> **Work to do**:
Count the lines in the items below that contain the word "chart". Reply with the number alone.
====== Provided data
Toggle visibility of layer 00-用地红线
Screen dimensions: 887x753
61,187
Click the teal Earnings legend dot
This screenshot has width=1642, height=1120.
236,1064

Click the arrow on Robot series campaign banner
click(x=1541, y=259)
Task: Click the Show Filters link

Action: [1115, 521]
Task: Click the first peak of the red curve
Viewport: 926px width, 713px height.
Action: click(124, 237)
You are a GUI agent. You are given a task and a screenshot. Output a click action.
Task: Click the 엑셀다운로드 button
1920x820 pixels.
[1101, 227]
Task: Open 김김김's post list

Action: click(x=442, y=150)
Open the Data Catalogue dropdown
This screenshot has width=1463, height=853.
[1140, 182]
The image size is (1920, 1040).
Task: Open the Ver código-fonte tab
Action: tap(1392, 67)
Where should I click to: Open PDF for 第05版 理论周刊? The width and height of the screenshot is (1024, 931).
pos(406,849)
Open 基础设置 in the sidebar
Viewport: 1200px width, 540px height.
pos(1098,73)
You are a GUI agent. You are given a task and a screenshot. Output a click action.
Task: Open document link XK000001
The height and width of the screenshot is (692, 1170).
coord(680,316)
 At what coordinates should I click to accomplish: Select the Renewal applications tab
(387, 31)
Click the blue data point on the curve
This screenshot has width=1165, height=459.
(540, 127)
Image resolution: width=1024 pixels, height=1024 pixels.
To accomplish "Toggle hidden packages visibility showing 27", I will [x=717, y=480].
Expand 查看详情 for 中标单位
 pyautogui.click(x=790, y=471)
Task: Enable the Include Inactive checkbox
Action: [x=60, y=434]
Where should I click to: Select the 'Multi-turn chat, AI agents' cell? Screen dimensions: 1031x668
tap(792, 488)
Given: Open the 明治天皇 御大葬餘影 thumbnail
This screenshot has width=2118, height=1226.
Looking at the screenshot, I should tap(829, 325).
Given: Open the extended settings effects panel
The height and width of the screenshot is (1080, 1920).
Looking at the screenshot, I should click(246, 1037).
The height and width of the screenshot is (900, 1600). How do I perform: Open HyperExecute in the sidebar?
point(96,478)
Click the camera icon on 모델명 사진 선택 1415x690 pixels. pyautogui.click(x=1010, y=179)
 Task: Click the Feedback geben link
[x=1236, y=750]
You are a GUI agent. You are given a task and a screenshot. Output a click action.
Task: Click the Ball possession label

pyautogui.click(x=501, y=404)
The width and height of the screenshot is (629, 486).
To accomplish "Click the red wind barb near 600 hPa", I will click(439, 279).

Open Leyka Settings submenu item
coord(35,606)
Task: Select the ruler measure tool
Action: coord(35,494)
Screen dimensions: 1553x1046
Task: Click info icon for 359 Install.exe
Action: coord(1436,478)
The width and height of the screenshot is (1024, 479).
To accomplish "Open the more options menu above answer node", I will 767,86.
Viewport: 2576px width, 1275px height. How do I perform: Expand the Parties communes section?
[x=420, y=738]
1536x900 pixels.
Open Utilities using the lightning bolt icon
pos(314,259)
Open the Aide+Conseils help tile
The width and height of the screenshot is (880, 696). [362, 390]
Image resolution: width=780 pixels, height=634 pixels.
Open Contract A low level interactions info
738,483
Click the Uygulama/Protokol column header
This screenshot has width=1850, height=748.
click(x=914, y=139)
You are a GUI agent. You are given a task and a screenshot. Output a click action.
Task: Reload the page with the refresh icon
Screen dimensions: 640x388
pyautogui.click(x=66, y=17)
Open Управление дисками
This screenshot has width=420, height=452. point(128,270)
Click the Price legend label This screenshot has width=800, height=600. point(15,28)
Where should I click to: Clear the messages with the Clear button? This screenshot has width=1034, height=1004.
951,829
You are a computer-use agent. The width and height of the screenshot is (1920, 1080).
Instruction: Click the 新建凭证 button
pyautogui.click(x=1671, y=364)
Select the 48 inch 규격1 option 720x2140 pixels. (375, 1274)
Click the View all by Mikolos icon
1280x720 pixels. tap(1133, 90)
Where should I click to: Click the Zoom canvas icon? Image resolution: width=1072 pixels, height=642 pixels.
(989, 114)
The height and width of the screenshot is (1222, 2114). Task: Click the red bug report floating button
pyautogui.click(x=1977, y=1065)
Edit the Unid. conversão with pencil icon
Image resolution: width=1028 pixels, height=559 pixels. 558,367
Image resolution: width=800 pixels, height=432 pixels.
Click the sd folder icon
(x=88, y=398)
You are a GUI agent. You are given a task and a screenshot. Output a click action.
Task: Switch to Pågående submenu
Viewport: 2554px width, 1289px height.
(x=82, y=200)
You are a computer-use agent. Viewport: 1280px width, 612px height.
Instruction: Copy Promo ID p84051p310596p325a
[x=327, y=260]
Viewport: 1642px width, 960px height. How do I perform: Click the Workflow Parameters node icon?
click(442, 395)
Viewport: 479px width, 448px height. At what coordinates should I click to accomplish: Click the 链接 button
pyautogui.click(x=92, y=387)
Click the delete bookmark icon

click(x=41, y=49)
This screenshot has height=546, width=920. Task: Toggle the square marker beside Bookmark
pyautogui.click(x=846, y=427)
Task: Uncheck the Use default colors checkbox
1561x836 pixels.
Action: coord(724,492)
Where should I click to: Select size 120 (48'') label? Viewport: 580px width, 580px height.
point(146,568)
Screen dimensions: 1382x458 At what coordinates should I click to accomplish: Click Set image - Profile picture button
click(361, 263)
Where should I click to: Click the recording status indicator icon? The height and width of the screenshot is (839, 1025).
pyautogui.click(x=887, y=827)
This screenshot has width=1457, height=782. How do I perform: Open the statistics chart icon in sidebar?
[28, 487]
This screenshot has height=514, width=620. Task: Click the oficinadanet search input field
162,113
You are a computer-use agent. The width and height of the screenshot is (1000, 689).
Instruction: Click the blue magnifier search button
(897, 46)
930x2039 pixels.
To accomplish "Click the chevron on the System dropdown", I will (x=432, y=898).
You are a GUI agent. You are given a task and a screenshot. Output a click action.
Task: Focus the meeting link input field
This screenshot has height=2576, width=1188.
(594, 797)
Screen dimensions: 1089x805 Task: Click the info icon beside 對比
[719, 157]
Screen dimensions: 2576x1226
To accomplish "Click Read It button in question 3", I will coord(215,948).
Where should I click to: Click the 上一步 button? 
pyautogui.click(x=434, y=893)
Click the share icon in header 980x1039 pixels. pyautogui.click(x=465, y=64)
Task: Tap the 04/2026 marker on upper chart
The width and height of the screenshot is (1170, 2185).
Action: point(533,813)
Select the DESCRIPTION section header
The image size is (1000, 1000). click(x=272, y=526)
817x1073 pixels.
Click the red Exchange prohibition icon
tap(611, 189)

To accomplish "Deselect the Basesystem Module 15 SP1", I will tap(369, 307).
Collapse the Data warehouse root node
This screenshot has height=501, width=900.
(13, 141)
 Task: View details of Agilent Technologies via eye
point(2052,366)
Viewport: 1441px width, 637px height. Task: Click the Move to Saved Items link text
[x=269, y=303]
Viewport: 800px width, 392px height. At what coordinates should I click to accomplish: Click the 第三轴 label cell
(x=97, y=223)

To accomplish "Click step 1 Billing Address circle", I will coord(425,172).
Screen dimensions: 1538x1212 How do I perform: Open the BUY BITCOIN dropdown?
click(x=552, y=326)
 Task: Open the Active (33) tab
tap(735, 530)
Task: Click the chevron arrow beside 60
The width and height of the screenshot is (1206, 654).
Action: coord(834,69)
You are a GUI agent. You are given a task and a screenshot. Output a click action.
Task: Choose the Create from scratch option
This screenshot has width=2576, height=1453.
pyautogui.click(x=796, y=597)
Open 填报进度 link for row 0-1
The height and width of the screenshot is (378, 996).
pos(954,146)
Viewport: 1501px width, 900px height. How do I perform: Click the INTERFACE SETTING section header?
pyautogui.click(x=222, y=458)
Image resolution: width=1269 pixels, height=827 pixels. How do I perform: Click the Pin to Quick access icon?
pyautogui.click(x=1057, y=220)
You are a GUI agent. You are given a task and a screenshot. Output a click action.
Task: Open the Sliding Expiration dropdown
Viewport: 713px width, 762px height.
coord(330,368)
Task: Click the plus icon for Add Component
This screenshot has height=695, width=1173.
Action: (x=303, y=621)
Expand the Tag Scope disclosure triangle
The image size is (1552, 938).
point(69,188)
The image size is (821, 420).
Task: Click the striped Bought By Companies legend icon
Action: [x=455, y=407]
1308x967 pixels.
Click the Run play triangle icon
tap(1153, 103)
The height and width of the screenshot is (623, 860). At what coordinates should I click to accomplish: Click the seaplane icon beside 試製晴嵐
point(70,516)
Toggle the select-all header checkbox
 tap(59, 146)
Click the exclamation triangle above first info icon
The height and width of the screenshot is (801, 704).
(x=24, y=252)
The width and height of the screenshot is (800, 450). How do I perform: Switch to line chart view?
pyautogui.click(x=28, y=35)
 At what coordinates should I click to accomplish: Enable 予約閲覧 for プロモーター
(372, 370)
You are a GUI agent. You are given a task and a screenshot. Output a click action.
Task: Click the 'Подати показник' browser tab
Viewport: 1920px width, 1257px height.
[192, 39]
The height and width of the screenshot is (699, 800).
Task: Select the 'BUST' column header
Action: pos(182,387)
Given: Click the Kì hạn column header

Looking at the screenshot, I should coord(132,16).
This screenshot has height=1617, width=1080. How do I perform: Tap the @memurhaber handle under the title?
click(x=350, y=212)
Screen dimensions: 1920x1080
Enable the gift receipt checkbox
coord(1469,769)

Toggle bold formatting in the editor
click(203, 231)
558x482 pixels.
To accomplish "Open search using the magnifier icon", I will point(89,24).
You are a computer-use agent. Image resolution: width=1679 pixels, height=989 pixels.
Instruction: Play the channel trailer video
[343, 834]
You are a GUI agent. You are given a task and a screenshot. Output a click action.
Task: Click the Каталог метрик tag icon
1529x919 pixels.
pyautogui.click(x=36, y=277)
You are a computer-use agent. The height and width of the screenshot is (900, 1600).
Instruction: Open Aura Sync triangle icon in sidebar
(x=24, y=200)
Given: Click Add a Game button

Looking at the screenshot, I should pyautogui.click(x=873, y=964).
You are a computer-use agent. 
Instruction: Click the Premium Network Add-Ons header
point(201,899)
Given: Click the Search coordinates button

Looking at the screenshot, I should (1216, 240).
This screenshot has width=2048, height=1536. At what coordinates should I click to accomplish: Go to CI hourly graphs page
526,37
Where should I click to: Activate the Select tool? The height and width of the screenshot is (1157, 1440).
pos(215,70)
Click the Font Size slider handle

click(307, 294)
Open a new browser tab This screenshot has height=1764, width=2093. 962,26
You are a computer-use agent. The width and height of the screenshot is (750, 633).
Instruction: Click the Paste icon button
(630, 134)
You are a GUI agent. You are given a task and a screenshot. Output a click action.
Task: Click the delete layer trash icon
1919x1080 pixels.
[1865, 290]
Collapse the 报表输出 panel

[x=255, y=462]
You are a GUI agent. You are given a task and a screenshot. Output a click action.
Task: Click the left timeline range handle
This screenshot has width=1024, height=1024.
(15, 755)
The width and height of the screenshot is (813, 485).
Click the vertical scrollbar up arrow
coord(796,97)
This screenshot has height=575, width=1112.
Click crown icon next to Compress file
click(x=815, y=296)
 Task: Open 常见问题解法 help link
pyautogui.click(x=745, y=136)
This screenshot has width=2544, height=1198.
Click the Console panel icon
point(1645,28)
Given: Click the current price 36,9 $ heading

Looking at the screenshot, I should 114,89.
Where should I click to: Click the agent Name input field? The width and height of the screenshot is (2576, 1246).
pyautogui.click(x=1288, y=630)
============
> **Task output**:
3